So don't push! The age does not matter, what matters is knowing how to escalate this relationship from here.

Six months? JHC! I dunno what the heck you are doin' but obviously it ain't working!

You need to use humor, touch and eye contact.

No 1/ Forget about trying to "do" her.
No 2/ Make it your mission to make every minute you are with her fun.
No 3/ You need to touch her, lots! But in a non creepy way.
No 4/ You need to "connect" with her.
No 5/ You have been placed in her "friend zone" unless you escape this you are toast!
No 6/ You need to establish yourself as a sexual person in her eyes.

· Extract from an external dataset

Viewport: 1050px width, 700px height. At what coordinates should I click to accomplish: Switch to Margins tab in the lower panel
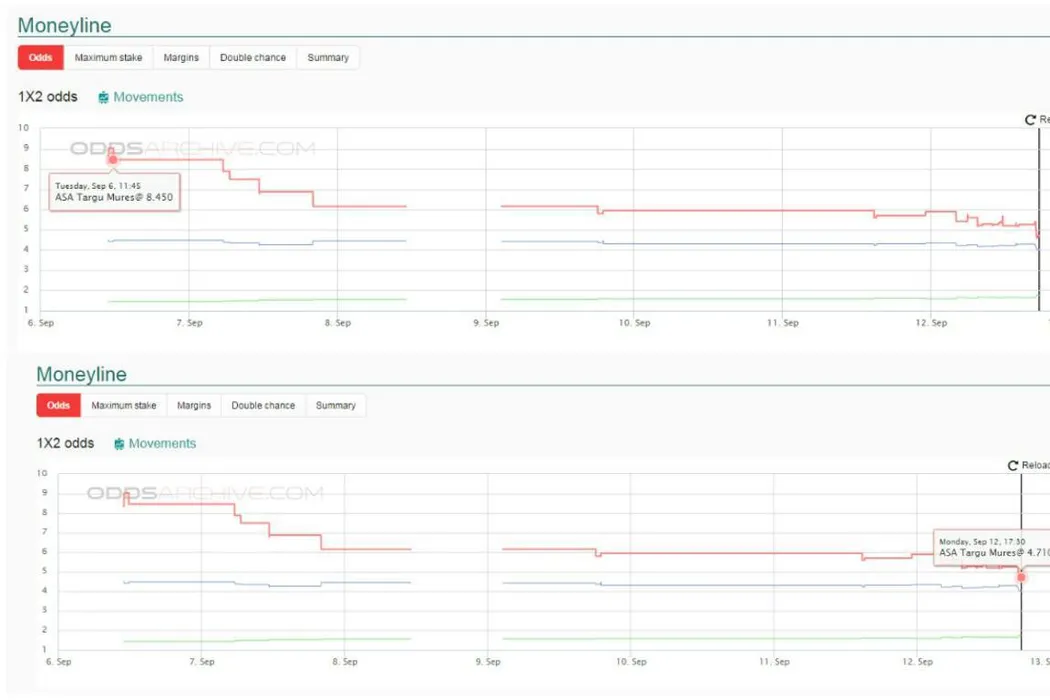194,405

Women from all walks of life and all races say the same thing to this question. What is the single most important thing that would attract you to a man? Answer.......Humor! Are you a funny guy? Could you learn to be a funny guy?

How many times do you touch her when you meet? Once, twenty times, none? And how do you touch someone in a non creepy way? Could you high five her? "Hey that's a great cup of coffee! Give me five! Whoa, what did you do different this time? Tastes great! "Hey, (tap, tap, on shoulder) guess what I did today? (With enthusiasm) Bought a new......Gave myself a treat.......Booked us into........Whatever!" She. "Really?" You. "Yes I really did!" patting her on the back, or excitedly giving her arm a squeeze, You. "I'm so excited" Arm around her and give her a squeeze.

That's four times in one paragraph! Could you do that? Of course you could!

Do you kiss her? Kiss her! Look into her eyes, one at a time and switch between each eye and her mouth, in like a sort of triangle, then go for it! And not at the end of the night either, you can do this within five minutes of meeting someone if you get really good at it.

Remember fun! Treat this as a training session, because if non of this stuff works you need to find someone that is does work on!

Get out of that friend zone buddy, or get out! Time is marching on and you are firmly in her friend zone. If this doesn't work on her bail, and next time escalate quickly or the same fate awaits you. I'll leave you with this........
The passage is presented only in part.